The Other Barrio is a 2015 neo-film noir directed by Dante Betteo, co-produced by Lou Dematteis, and based on the short story "The Other Barrio" by San Francisco Poet Laureate Alejandro Murguia. The film premiered on February 8, 2015 at the Brava Theater in San Francisco. The East Coast premiere was at the Independent Film Festival in Washington DC on February 26, 2015.

The film stars Veronica Valencia, Richard Montoya, and Philip Kan Gotanda.

Plot
San Francisco housing inspector Bob Morales (Montoya) as he investigates the suspicious circumstances of a fatal fire in a residential hotel in San Francisco's Latino Mission District and finds himself face to face with corruption at City Hall and the mysterious Sophia Nido (Valencia), a beautiful woman from his past.

This film, based on a story by San Francisco Poet Laureate Alejandro Murguia, addresses issues around gentrification and displacement of low-income communities. The film is based in part on the December 1975 fire at the Gartland Apartments at 16th and Valencia Streets in San Francisco.
-- -- --
◆ **AIM OF THE EXERCISE**: According to the film summary, at which theater did the film premiere on February 8, 2015?

◆ **RECORDED INFORMATION**:
-- -- --
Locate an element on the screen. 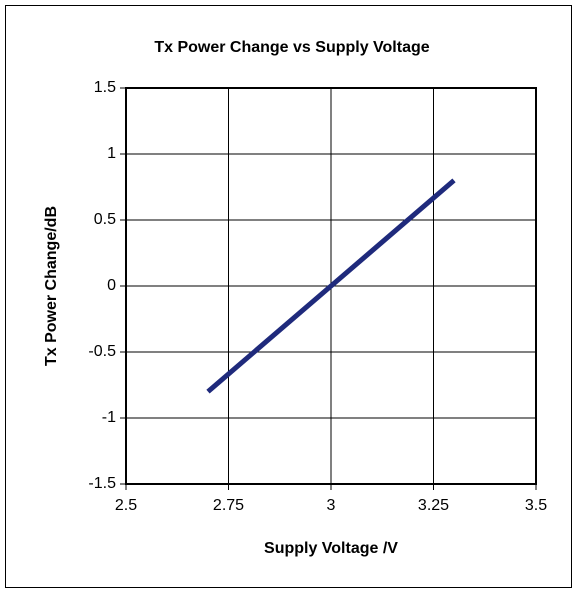 The image size is (576, 594). x-tick-label: 3.5 is located at coordinates (536, 506).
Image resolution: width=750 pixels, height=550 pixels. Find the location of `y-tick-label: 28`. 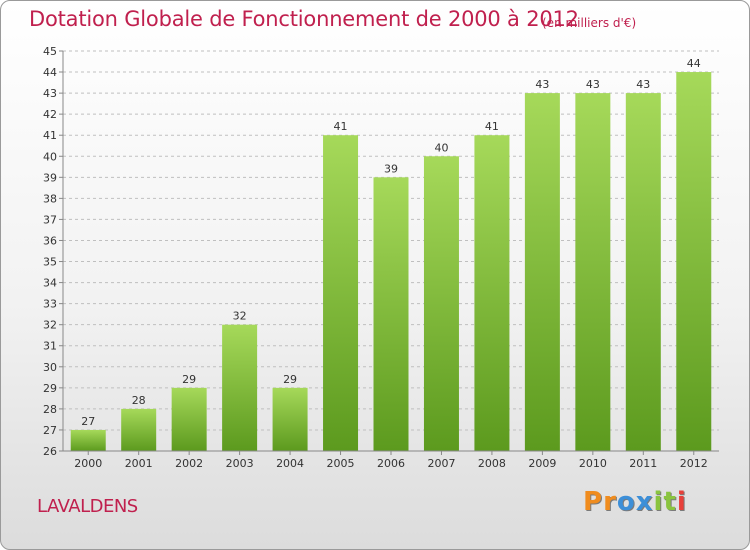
-- -- --
◆ **RESULT OF THE EXERCISE**: The Brava Theater in San Francisco.